Prezydent Borussii Dortmund, Reinhard Rauball w rozmowie z Kickerem, wyznał, że podpisanie umowy z Peterem Boszem po zakończeniu sezonu 2016/17, było błędem ze strony klubu.
Holenderski trener w świetnym stylu rozpoczął współpracę z BVB, ale po serii zwycięstw nastała długa seria porażek, która doprowadziła do jego dymisji i zatrudnienia Petera Stögera.
? Jeżeli z perspektywy czasu przeanalizujemy wszystko, widać, że była to błędna decyzja z naszej strony. Nie było możliwości, aby poprawić ją w inny sposób. Jest mi bardzo przykro z tego powodu, ale po prostu to nie funkcjonowało tak jak powinno ? powiedział Rauball w wywiadzie dla magazynu Kicker.

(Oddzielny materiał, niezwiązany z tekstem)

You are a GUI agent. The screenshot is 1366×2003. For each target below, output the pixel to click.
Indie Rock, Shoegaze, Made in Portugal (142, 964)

Od 10 grudnia, funkcję trenera Borussii sprawuje wspomniany Peter Stöger.
Tuchcio też miał swoje za uszami tak więc patrząc z biegiem czasu zwolnienie obu panów było dobrą decyzją.
A czy zwolnienie Tuchela sprawiło że Mislinat został?
Poza tym On odszedł przez Watzke nie Tuchela.
Ps. Tak, tak ... Wiem... Popatrzcie na tabele ligi angielskiej.... Gdzie jest Pep, gdzie jest reszta... I gdzie jest nasz Kloppo...
Panie Rauball brawo za to, że ktoś to powiedział głośno, bo nie przypominam sobie, żeby Watzke powiedział, że to był błąd, a chyba on z Zorcem powinni to wziąć na klate. Tak sobie myślę, czy zatrudnienie w lato Stogera nie było by lepsze w skutkach dla nas.. i dla Koln.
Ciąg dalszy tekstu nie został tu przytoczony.